▶ _EXERCISE DESCRIPTION_
Since the copy must hold text only, transcribe the data below exactly and omit the images.

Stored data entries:
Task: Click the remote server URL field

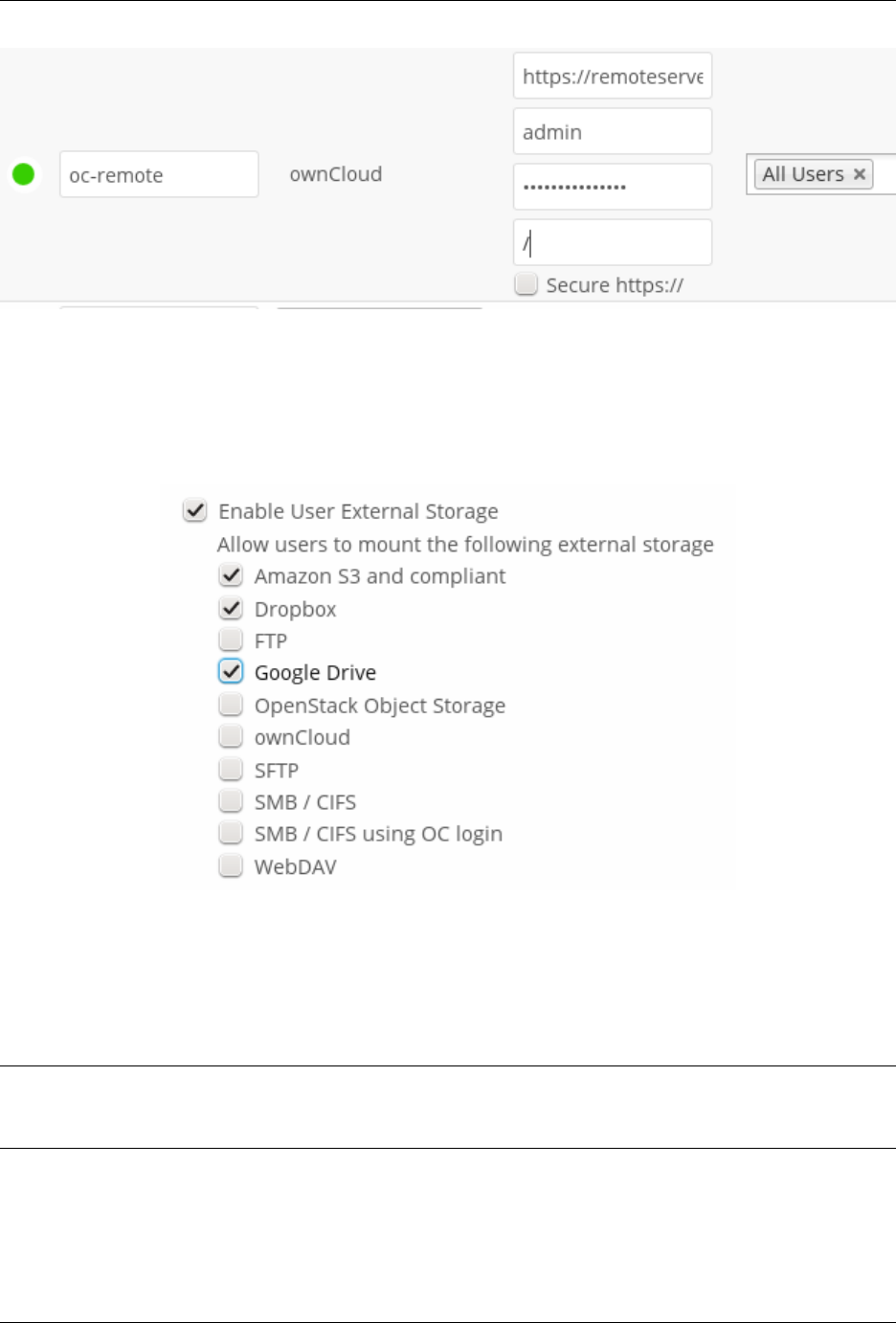Action: click(x=612, y=77)
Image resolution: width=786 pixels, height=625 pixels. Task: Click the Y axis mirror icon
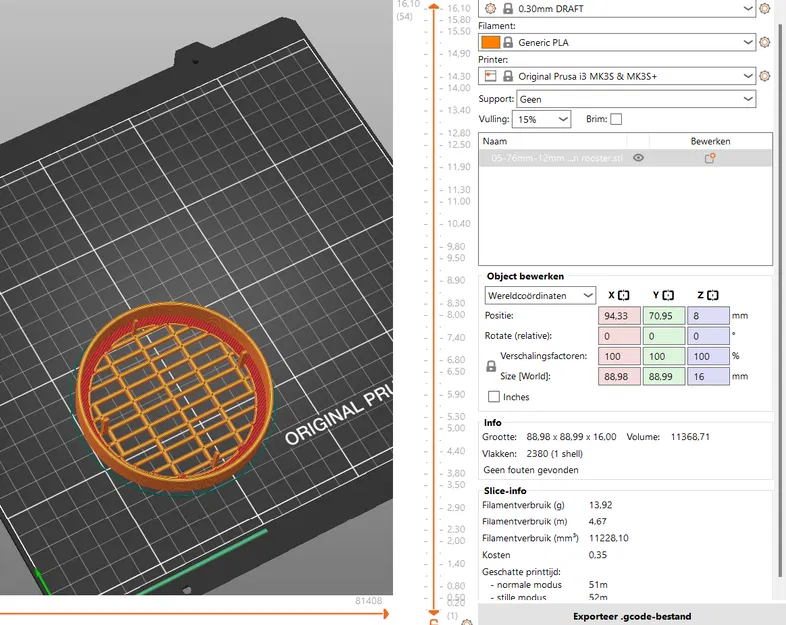click(668, 296)
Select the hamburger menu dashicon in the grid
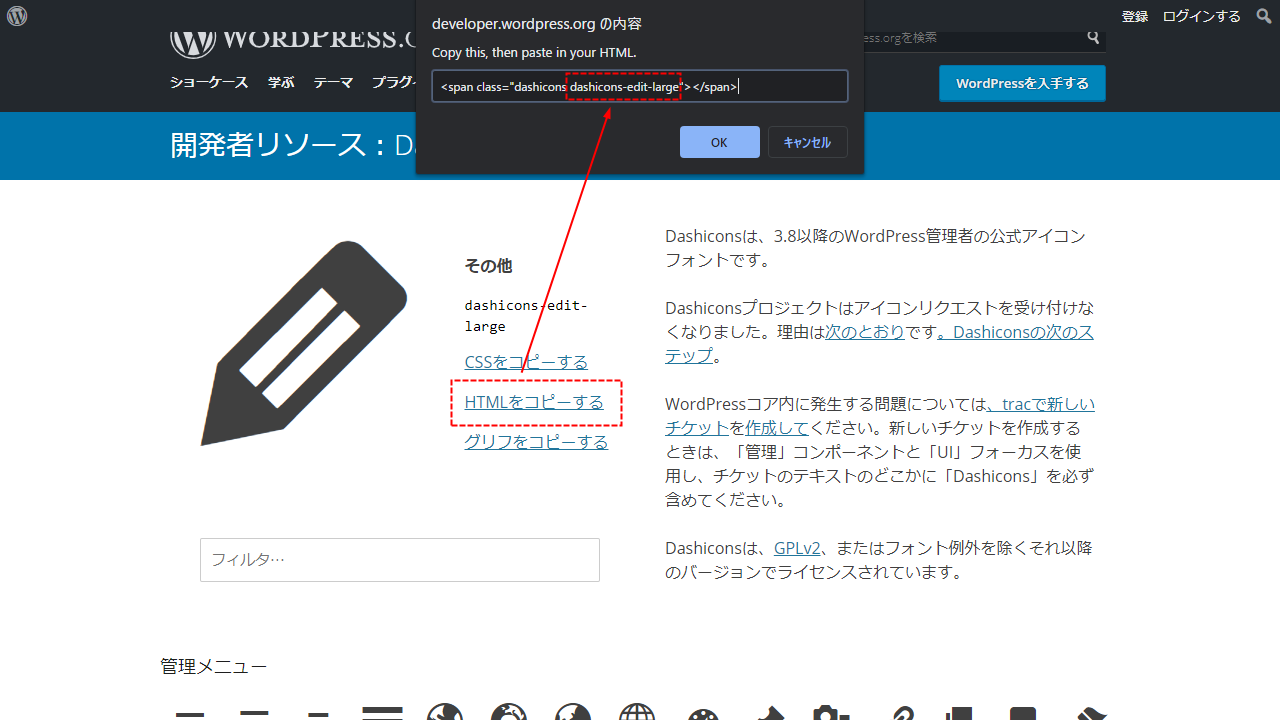1280x720 pixels. coord(190,714)
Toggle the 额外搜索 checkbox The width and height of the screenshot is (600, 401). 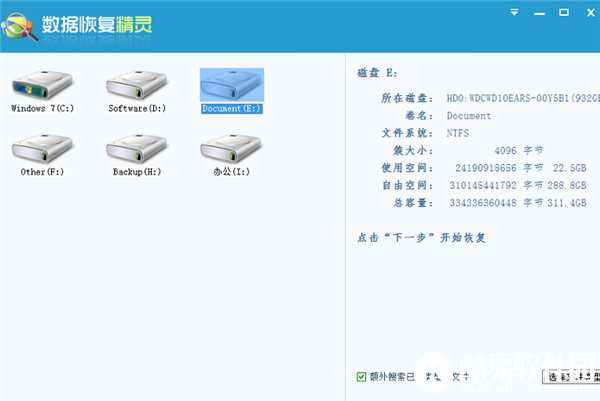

▶ _FINISHED EXERCISE_
Task: Click the remote server URL field

Action: click(x=612, y=77)
Image resolution: width=786 pixels, height=625 pixels. Task: Click the Y axis mirror icon
click(668, 296)
Select the hamburger menu dashicon in the grid
1280x720 pixels. coord(190,714)
Toggle the 额外搜索 checkbox The width and height of the screenshot is (600, 401). 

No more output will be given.